O cenário é este: estou sentada à porta do gabinete da médica que ajudou o Vicente a nascer para uma consulta de rotina. Este piso do hospital chama-se Centro da Mulher e está, por isso, cheio de mulheres jovens ( na sua maior parte) grávidas ou acabadas de parir. As memórias na minha cabeça estão em polvorosa, como se estivesse a reviver este mês no ano passado outra vez, com a diferença de que não tenho um bebé para carregar.
À mínima visão de um recém nascido quase preciso de me agarrar à cadeira para não chorar. É um misto de comoção com a inveja de saber que o bebé Vicente nunca mais será assim. É como se quisesse reviver estes momentos pré-parto ad nauseam e voltar ao momento em que vejo o meu filho pela primeira vez. Tenho uma vontade quase irracional de perpetuar estes primeiros meses e poder ter um bebé durante anos a fio e, ao mesmo tempo, o desejo natural de mãe de ver o seu filho a crescer, a desenvolver habilidades e fazer gracinhas. Mas é difícil resistir aos carrinhos de bebé e ao choro dos recém nascidos nos gabinetes médicos e à forma tão particular com as mães olham para as barrigas proeminentes.

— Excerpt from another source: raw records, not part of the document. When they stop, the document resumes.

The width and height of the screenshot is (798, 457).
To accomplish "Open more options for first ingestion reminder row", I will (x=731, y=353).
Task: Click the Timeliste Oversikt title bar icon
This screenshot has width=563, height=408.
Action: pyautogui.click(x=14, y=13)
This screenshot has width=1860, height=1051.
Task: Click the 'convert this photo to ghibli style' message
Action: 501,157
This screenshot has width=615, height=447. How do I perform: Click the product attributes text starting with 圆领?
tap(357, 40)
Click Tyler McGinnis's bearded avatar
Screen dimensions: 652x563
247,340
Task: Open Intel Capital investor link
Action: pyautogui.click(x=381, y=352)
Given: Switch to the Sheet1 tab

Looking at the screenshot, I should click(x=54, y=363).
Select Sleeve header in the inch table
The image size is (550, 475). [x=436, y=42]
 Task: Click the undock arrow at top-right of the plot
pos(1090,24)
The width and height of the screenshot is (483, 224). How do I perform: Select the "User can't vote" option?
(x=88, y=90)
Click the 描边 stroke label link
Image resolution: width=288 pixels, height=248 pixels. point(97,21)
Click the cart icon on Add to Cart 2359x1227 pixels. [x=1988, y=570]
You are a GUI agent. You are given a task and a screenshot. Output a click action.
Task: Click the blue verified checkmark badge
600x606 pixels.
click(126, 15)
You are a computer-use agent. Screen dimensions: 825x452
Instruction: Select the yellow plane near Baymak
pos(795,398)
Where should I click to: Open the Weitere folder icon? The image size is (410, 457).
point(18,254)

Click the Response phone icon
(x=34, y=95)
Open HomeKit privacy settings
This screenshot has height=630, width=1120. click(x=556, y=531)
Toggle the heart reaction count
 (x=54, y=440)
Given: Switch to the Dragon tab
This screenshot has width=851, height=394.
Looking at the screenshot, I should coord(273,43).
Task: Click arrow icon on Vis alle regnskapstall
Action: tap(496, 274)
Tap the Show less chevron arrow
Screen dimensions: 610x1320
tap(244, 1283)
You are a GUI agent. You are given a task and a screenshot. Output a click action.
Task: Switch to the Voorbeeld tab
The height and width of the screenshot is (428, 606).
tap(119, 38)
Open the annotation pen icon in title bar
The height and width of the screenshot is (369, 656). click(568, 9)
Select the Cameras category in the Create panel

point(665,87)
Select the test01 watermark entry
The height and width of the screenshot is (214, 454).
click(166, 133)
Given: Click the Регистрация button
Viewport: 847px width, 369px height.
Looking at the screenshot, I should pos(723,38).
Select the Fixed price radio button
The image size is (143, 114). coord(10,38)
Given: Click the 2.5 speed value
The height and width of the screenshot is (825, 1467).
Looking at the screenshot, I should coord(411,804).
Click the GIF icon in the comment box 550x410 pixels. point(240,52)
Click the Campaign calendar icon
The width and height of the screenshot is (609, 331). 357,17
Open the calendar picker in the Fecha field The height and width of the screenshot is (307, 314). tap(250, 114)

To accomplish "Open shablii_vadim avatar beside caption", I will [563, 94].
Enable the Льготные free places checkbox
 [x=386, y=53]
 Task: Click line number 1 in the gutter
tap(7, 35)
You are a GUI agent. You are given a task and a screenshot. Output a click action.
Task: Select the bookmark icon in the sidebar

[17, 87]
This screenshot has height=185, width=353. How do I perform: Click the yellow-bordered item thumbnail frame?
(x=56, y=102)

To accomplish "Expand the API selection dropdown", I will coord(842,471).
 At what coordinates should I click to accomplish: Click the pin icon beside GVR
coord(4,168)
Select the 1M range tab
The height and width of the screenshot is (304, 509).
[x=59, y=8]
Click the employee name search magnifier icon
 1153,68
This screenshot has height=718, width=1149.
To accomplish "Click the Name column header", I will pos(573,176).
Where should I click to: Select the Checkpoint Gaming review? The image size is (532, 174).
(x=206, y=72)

Assim que entro na consulta, a médica pergunta-me (em tom de brincadeira) quando é que penso dar um irmão ao Vicente e eu rio-me com a pressa dessa ideia mas afinal é um riso nervoso de quem gostava de voltar a passar por isto tudo outra vez. E ao telefone conto a brincadeira e ainda há quem pense que arriscaria ter outro filho agora. Não é por falta de vontade: é por falta de metros quadrados em casa e de segundas prestações de creches e por aí fora. Gostava de ter vivido no tempo das nossas avós, em que se tinha aos doze ou catorze filhos porque era suposto ser assim e porque todos os filhos se criam. Mas não, logo calhei a nascer numa época em que se pensa demais, em que se está em crise e há tanta coisa que interfere no nosso bem estar, quanto mais no de uma criança.
Depois de alguns segundos no mundo dos vários filhos, regresso à terra com a doutora a dizer que sim, que está tudo bem, recuperei perfeitamente mas ainda é cedo. Aproveito o gabinete para saltar para cima da balança pela primeira vez em muitos, muitos meses e a sensação é agridoce: foi melhor do que eu pensava mas ainda francamente mau. Saio de lá com vontade de ter preenchido o boletim de grávida ou de me sentar outra vez no gabinete do CTG mas afinal só me falta pagar. Às vezes penso que tenho mesmo mesmo mesmo de mudar de vida mas ainda não consegui engendrar uma alternativa a ser mãe só de um Vicente. E saio do hospital a sonhar um dia fazer colecção de bonitas ecografias.